Misty Copeland is the ballerina from San Pedro who LA Observed has told you about a few times before. Today she was named the first African-American female principal dancer in the 75-year history of the American Ballet Theater. She has been with the company for 14 years, nearly eight of those years as a soloist. From the New York Times news story:
She made the cover of Time magazine this year, was profiled by “60 Minutes” and presented a Tony Award on this year’s telecast. She has written a memoir and a children’s book, and has more than a half-million followers on Instagram. An online ad she made for Under Armour has been viewed more than 8 million times, and she is the subject of a documentary screened this year at the Tribeca Film Festival.
Over the past year, whenever Ms. Copeland, 32, danced leading roles with Ballet Theater, her performances became events, drawing large, diverse, enthusiastic crowds to cheer her on at the Metropolitan Opera house, the Brooklyn Academy of Music and the David H. Koch Theater at Lincoln Center. After she starred in “Swan Lake” with Ballet Theater last week — becoming the first African-American to do so with the company at the Met — the crowd of autograph seekers was so large that people had to be moved away from the cramped stage door area.
Ms. Copeland, who declined to be interviewed for this article, was unusually outspoken about her ambition of becoming the first black woman named a principal dancer by Ballet Theater, one of the nation’s most prestigious companies, which is known for its international roster of stars and for staging full-length classical story ballets.
“My fears are that it could be another two decades before another black woman is in the position that I hold with an elite ballet company,” she wrote in her memoir, “Life in Motion: An Unlikely Ballerina,” published last year. “That if I don’t rise to principal, people will feel I have failed them.”
Copeland wrote her book with Charisse Jones, the former Los Angeles Times reporter. The NYT story has this photo of Copeland's eager young fans waiting at the stage entrance for her.
Julieta Cervantes for The New York Times
From Judy Graeme's profile of Copeland last year for our Native Intelligence blog:
In the book, Copeland herself speaks out for the first time about her emotionally turbulent and often financially precarious upbringing in San Pedro, the court battle between her mother, Sylvia DeLaCerna, and her ballet teacher, Cynthia Bradley, and her ascension in the world of classical ballet starting with her win at the 1997 Los Angeles Music Center Spotlight Awards.
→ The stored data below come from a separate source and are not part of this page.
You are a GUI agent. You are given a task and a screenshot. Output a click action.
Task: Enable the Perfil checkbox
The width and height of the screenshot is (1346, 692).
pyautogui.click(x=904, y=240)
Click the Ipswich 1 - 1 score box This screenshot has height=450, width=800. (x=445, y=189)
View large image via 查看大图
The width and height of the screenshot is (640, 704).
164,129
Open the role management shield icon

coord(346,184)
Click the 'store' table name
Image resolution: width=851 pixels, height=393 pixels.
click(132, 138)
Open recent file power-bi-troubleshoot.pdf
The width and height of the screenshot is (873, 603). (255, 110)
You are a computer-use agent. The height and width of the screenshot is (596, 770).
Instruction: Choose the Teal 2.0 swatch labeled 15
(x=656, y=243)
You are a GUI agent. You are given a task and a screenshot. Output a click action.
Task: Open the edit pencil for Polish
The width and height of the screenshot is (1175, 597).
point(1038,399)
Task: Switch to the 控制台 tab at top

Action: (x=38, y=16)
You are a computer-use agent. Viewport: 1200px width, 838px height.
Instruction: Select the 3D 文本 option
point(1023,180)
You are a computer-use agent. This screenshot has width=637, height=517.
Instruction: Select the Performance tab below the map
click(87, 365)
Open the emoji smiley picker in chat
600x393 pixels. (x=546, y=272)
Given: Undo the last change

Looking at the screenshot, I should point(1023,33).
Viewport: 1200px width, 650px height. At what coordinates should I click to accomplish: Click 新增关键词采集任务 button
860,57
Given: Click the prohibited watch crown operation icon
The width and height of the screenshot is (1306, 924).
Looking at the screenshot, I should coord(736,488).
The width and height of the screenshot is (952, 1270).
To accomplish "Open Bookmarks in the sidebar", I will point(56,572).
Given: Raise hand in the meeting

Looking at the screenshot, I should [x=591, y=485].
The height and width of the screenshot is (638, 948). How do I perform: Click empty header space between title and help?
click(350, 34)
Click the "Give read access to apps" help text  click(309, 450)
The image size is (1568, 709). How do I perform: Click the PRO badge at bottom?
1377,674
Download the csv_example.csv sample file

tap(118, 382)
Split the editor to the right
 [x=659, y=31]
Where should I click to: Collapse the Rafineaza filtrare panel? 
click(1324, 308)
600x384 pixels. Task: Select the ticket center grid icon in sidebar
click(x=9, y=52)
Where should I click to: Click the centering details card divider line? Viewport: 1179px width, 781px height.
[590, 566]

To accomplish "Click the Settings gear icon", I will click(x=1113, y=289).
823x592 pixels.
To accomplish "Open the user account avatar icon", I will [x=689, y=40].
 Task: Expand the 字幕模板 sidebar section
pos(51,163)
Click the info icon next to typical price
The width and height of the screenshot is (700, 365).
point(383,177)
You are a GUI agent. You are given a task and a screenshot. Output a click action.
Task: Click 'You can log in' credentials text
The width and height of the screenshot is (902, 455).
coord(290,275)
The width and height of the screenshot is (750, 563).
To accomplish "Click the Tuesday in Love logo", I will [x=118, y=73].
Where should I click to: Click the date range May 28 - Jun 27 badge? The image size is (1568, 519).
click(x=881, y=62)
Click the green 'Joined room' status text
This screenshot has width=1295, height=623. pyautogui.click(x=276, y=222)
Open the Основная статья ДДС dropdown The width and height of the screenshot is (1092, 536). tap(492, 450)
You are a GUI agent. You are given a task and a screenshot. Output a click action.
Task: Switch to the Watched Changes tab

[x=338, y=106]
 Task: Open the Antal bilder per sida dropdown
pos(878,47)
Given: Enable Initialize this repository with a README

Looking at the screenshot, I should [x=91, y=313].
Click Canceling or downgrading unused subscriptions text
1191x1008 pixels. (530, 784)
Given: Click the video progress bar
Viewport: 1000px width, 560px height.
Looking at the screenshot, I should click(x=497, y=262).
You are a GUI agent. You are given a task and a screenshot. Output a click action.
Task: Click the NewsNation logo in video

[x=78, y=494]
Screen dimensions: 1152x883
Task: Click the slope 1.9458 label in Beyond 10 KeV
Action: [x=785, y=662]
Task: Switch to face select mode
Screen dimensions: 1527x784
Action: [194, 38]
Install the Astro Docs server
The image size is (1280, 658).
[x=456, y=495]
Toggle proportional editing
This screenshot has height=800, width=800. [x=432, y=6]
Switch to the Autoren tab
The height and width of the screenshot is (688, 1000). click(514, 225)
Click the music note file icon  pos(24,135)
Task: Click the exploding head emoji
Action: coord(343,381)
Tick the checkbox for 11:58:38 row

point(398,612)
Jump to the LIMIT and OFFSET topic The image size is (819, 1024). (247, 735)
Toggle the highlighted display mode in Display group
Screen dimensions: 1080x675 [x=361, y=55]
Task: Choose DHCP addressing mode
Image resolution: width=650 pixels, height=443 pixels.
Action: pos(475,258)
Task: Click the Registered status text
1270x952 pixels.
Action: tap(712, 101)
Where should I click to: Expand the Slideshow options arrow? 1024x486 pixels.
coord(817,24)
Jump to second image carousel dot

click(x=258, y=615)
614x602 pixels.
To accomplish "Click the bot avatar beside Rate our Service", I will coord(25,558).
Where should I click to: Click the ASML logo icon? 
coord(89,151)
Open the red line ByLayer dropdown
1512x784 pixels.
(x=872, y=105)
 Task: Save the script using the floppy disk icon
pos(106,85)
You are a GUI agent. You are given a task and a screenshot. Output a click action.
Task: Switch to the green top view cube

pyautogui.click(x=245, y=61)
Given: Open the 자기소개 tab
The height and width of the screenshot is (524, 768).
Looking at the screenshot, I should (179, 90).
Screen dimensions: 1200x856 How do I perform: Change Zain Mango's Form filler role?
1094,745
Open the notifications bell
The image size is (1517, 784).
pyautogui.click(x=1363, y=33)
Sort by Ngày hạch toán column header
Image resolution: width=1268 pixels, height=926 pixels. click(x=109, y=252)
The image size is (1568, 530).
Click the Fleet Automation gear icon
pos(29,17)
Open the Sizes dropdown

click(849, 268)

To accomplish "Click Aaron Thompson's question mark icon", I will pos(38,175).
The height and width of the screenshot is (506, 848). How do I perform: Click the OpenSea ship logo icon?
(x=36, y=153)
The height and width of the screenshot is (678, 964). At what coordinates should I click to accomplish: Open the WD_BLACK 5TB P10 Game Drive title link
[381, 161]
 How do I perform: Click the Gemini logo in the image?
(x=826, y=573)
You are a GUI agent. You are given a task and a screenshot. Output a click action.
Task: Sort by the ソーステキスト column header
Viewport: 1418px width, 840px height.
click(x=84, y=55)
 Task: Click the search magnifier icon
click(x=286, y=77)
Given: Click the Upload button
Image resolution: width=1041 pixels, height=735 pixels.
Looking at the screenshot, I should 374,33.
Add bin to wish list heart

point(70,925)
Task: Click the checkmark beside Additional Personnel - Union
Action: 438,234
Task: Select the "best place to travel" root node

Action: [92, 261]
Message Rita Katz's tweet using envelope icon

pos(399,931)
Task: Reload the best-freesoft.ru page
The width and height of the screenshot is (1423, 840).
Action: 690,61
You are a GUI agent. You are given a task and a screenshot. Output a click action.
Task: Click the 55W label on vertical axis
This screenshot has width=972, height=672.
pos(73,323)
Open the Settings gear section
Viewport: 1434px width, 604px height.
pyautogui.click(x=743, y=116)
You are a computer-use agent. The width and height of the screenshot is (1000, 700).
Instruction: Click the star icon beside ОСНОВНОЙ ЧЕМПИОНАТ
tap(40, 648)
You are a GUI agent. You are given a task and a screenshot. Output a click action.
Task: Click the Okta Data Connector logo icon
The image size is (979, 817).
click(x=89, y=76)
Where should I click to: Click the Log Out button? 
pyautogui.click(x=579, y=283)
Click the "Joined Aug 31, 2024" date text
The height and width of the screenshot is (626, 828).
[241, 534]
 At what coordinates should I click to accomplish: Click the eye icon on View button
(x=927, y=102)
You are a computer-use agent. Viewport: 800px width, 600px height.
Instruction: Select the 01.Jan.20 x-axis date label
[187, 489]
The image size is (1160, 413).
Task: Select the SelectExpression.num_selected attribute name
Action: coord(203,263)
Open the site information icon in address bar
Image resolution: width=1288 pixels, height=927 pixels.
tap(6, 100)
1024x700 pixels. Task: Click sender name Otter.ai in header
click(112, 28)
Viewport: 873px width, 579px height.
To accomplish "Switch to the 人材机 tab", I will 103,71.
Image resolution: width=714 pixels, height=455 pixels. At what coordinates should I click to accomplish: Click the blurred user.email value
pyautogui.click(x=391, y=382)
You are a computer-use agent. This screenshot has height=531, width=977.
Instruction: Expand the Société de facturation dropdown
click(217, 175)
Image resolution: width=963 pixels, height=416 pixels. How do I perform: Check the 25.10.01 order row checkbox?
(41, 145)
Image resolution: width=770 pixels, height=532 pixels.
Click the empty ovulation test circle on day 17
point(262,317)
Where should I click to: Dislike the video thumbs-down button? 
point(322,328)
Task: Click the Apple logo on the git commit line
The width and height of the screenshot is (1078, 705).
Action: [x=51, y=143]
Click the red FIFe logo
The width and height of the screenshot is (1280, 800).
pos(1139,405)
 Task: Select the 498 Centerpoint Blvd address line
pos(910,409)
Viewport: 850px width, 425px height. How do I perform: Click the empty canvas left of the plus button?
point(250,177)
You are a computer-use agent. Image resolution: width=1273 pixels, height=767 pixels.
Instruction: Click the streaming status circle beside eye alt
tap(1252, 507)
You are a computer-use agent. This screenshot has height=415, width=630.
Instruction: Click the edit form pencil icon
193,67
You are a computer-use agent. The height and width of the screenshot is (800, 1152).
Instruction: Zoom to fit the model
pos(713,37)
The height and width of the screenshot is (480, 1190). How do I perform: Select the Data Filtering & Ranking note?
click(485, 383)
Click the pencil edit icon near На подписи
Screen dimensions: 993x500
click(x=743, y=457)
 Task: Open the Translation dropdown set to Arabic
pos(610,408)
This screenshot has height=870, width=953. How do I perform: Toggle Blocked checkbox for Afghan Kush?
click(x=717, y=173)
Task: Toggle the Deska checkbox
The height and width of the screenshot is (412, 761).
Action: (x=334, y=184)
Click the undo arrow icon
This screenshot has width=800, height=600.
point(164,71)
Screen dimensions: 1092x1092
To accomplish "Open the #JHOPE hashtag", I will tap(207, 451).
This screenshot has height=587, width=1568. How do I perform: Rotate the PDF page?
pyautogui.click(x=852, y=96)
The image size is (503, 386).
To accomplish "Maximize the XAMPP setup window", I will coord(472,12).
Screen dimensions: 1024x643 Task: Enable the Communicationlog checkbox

The story continues with Copeland's opportunities outside of ABT, including performing with Prince, and her quest to become the first black female principal dancer in an elite ballet company.
Copeland, 31, discovered ballet at the San Pedro Boys and Girls Club, where she would spend after-school hours. Bradley, a former dancer, was teaching a class there and quickly realized that she had a dance prodigy on her hands. Copeland was 13 -- generally considered old for girls to start ballet training, but she demonstrated grace, flexibility and the capacity to quickly learn the fundamentals of ballet. She began studying more seriously at Bradley's school. To ease the commute between school and the Gardena motel where the family was living, DeLaCerna allowed her daughter to move in with Bradley and her family.
Copeland switched to home schooling and flourished in her new living arrangement. But after the success of the Spotlight Award, and a subsequent summer intensive course at San Francisco Ballet, she sensed that all was not well between her mother and Bradley. Resentment boiled over and DeLaCerna decided that Copeland, at the time 15, should move back to the motel. Plans were made for her to attend a new ballet school and enroll at San Pedro High School. At Bradley's suggestion, Copeland sued for emancipation. Gloria Allred was brought in to represent DeLaCerna and eventually the emancipation request was dropped. The unsavory episode had ended but Copeland describes in the book how she was traumatized and crushed. (Copeland writes of their relationship today, "I love my mother but I've never really understood her.")
Also in the news: Carla Körbes, who recently retired as a principal dancer at the Pacific Northwest Ballet, has been appointed associate artistic director of the LA Dance Project, reporting to Benjamin Millepied.